▶ [DATA SHOWN]:
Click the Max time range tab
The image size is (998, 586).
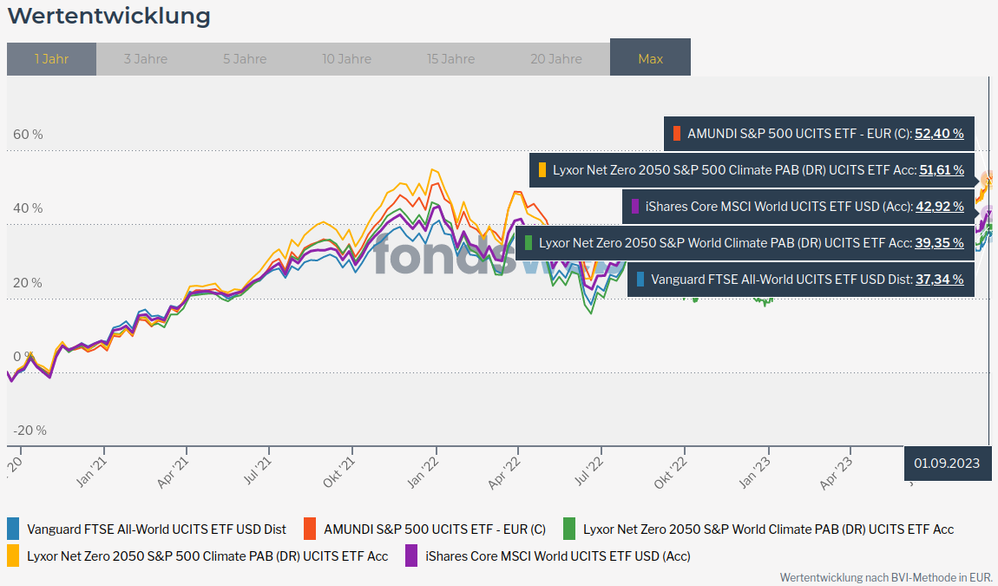(650, 59)
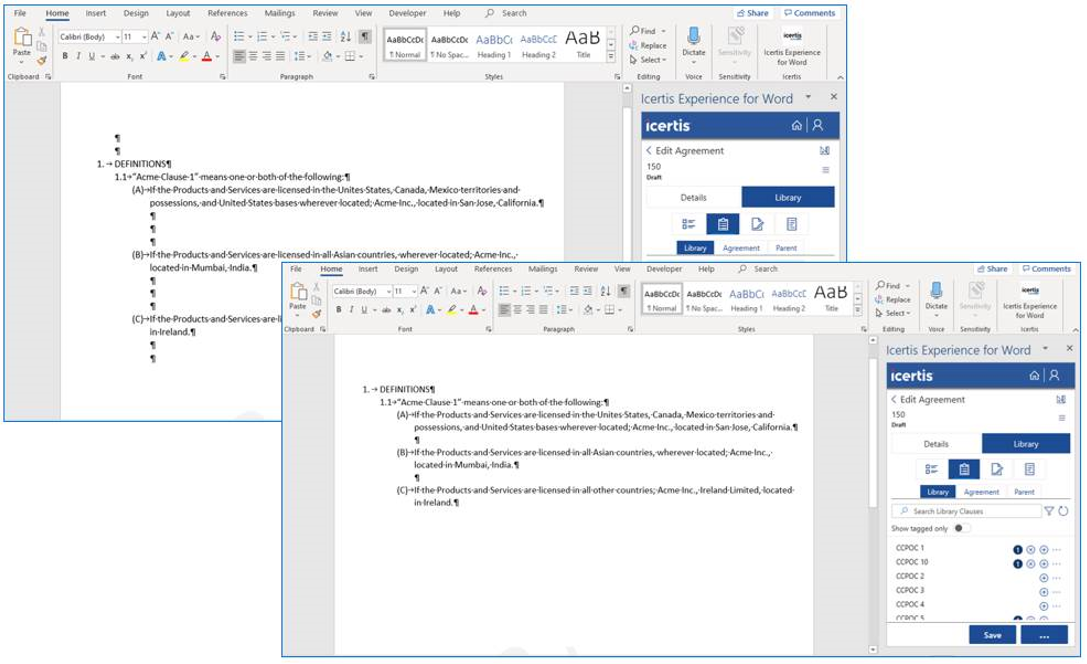Click the filter funnel beside Search Library Clauses
Viewport: 1087px width, 664px height.
tap(1049, 511)
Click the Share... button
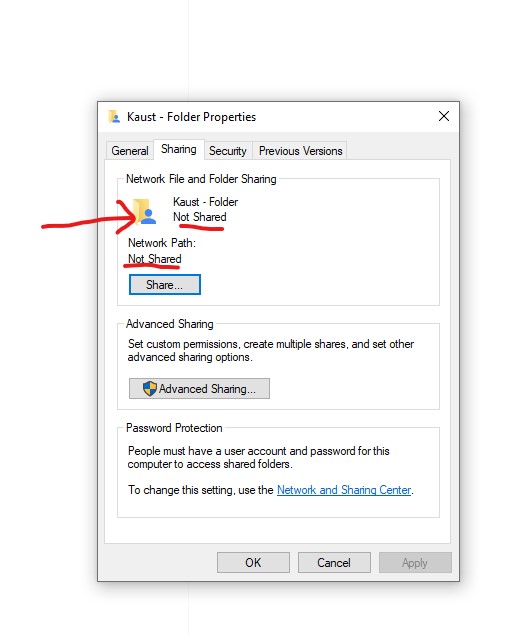The height and width of the screenshot is (636, 520). (x=165, y=285)
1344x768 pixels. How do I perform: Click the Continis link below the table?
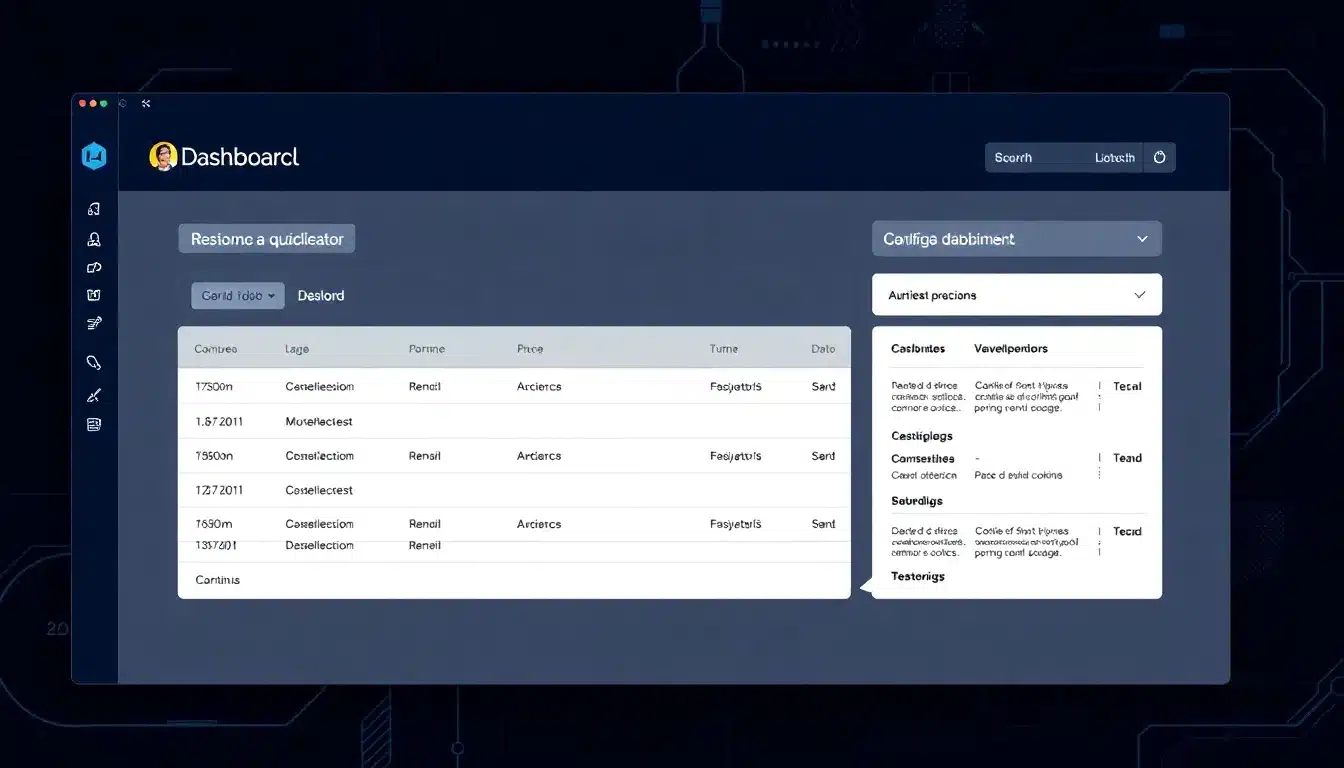tap(216, 579)
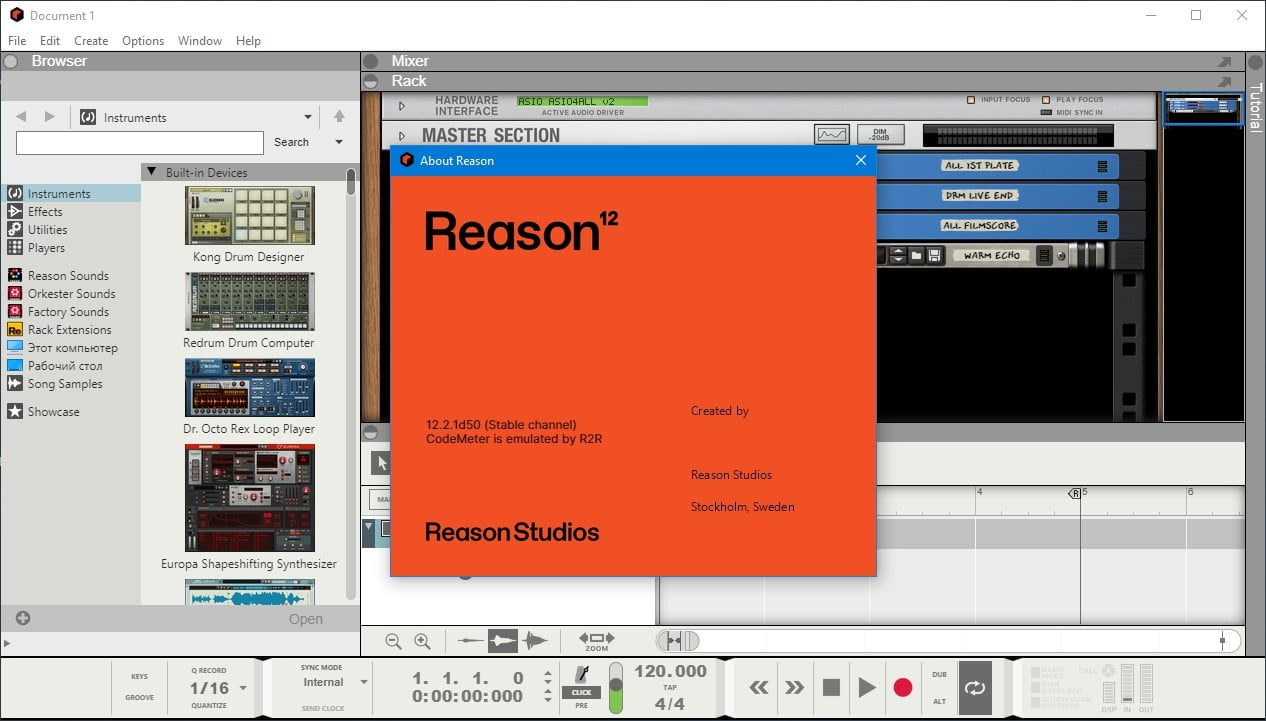The width and height of the screenshot is (1266, 721).
Task: Open the Create menu
Action: pyautogui.click(x=90, y=41)
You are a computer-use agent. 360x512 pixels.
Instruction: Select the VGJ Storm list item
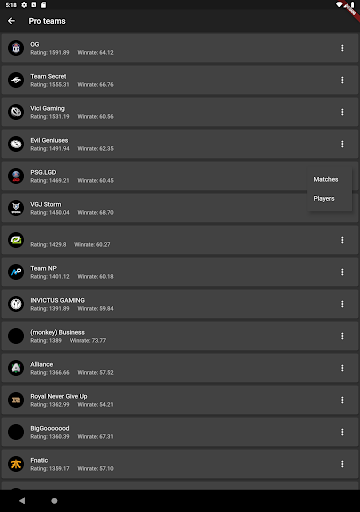pos(180,208)
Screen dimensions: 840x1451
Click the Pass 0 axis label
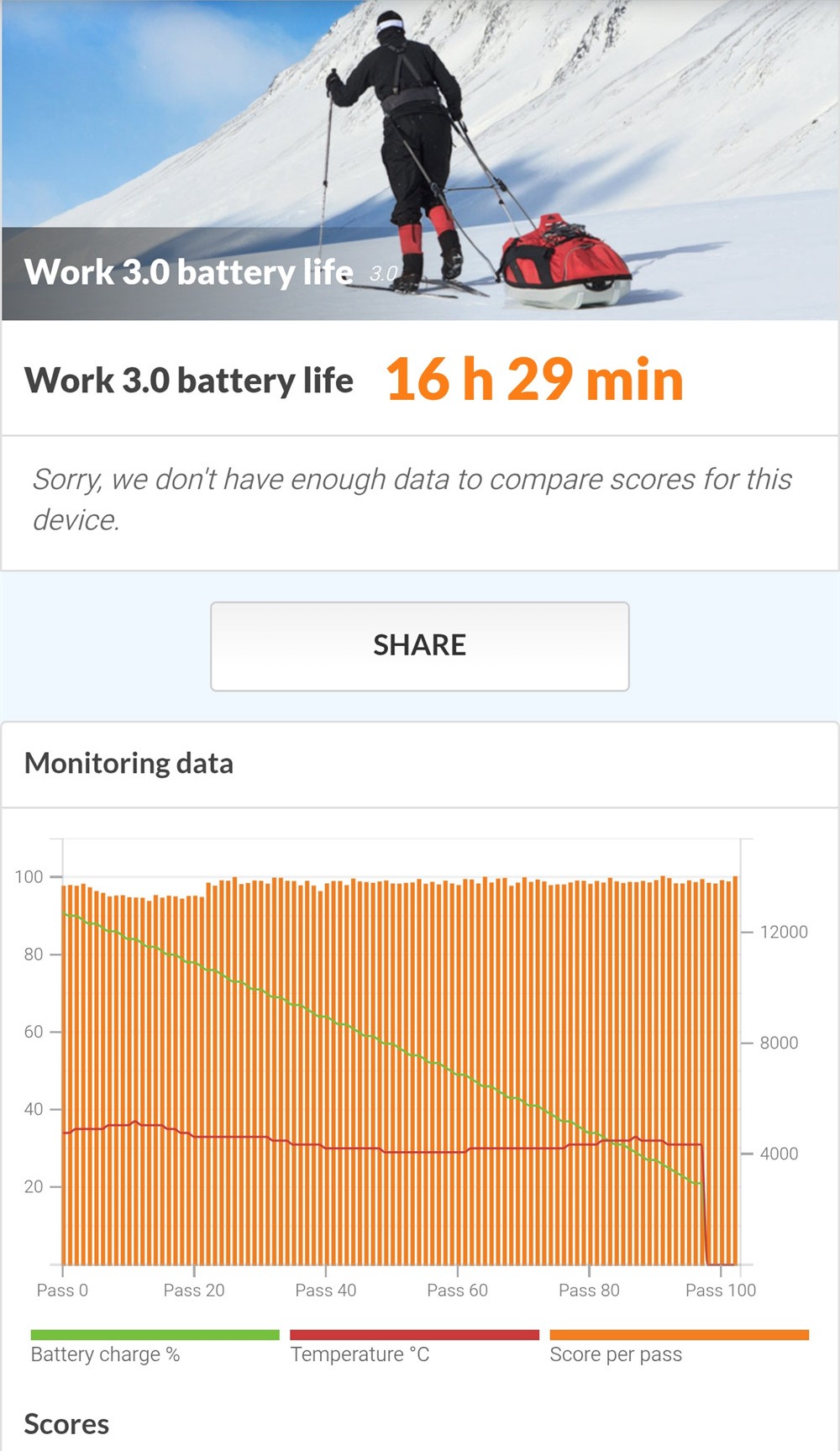click(x=62, y=1290)
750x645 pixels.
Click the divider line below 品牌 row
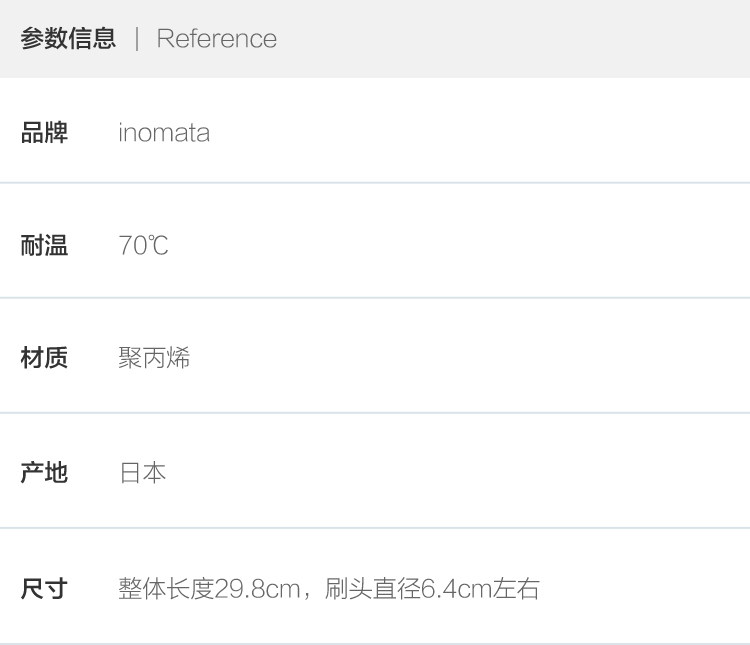(375, 183)
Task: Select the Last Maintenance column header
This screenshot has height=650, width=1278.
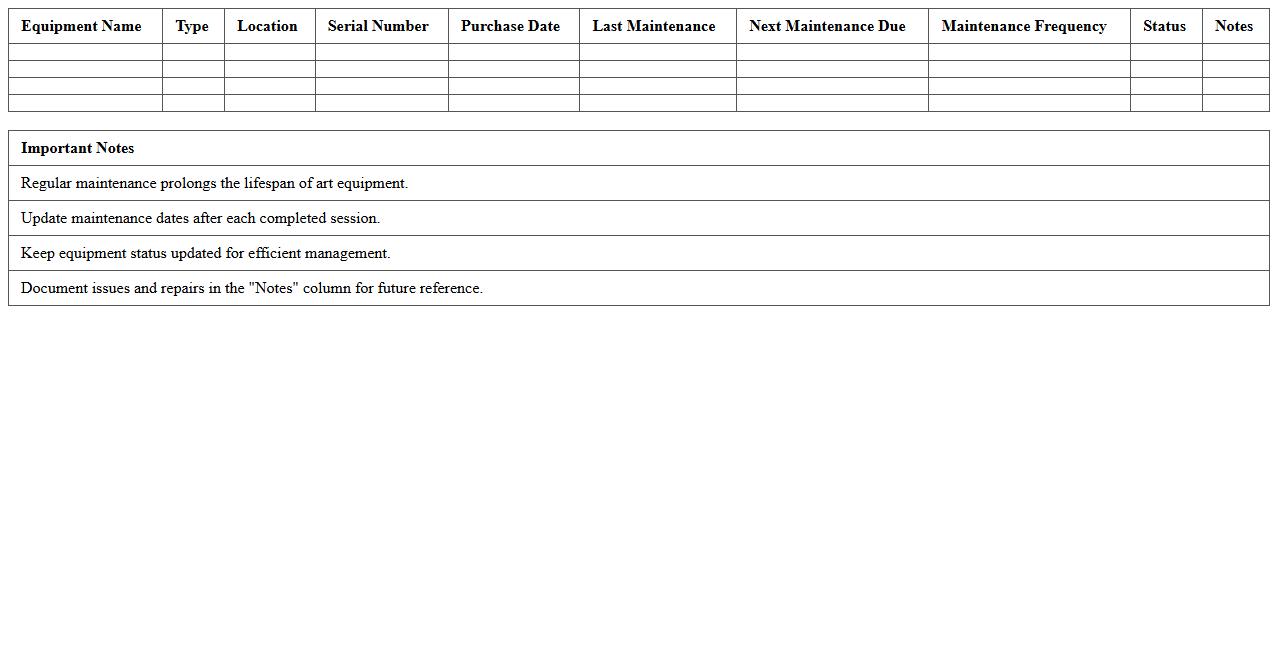Action: (x=653, y=26)
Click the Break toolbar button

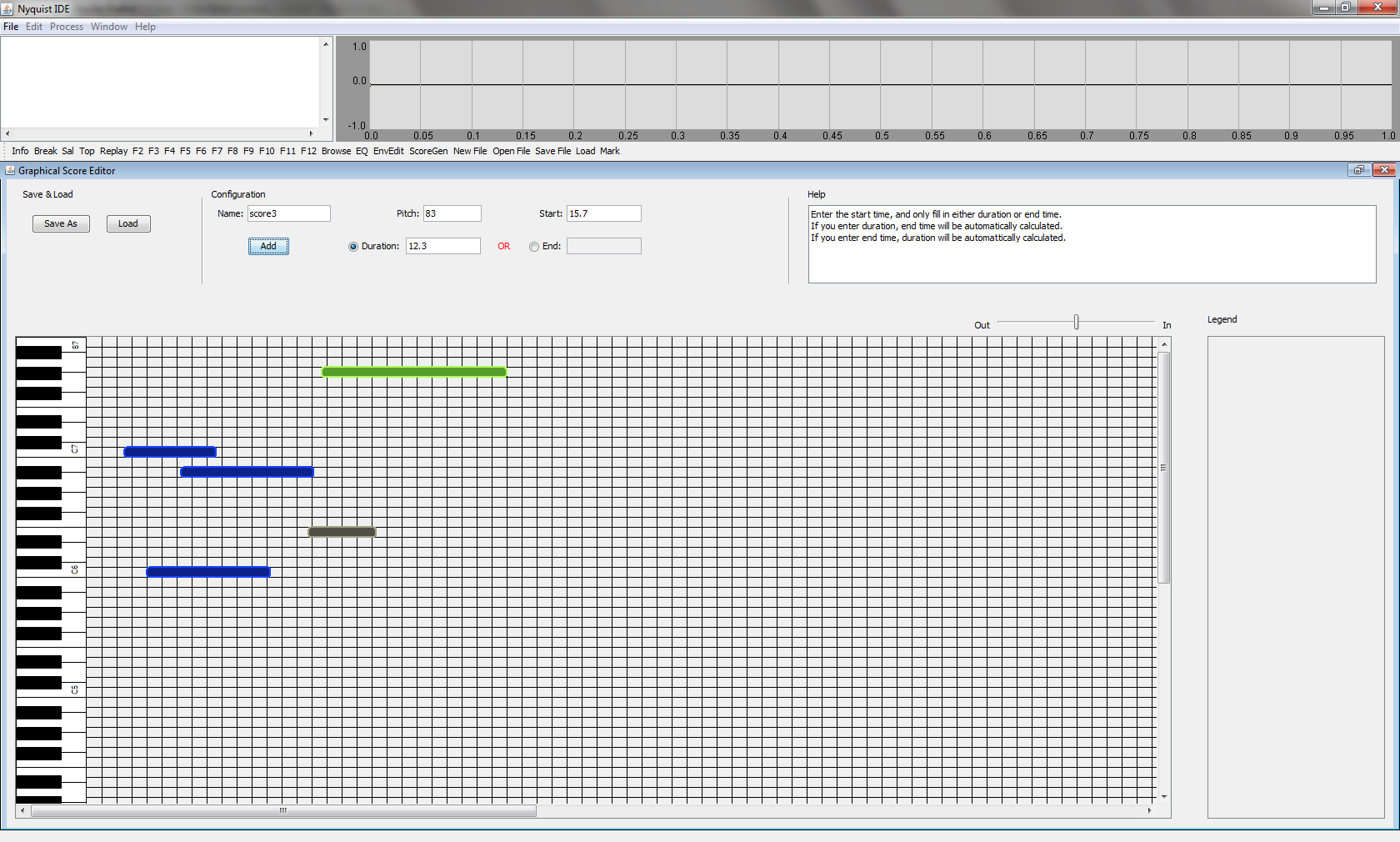(x=46, y=151)
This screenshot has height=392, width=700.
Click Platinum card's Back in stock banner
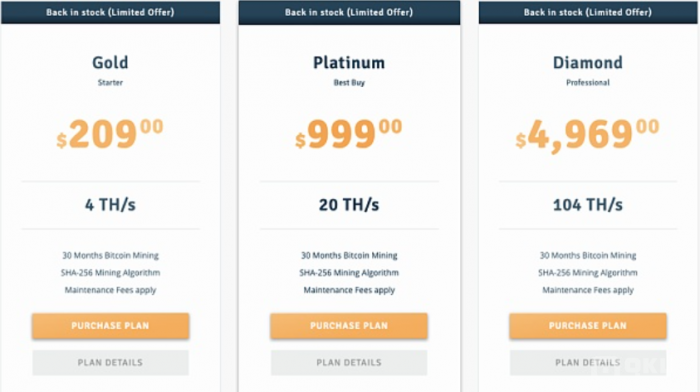point(349,12)
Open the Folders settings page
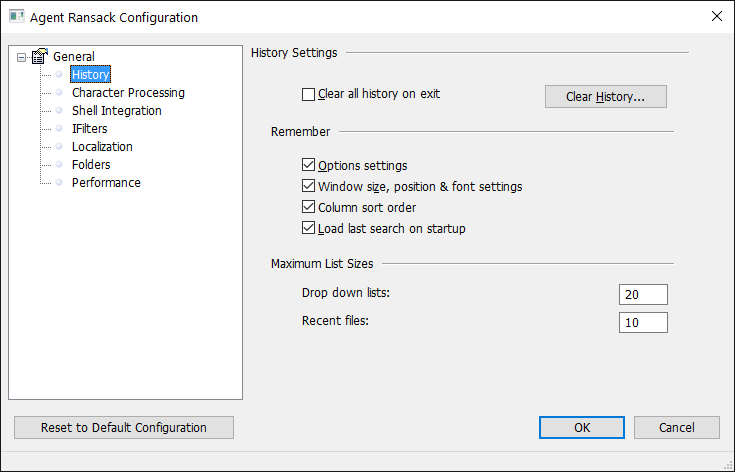Image resolution: width=735 pixels, height=472 pixels. [91, 165]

▶ [WHAT YOU SHOULD DO]: Give again, word for word, the line that contains "750x645 pixels." and every line after it through the end of the entries; omit the pictures.

▶ [ANSWER SECTION]:
750x645 pixels.
Click the divider line below 品牌 row
(375, 183)
Task: Select the Last Maintenance column header
This screenshot has height=650, width=1278.
Action: (x=653, y=26)
Click the Break toolbar button

(x=46, y=151)
This screenshot has height=392, width=700.
Click Platinum card's Back in stock banner
point(349,12)
Open the Folders settings page
Image resolution: width=735 pixels, height=472 pixels. [91, 165]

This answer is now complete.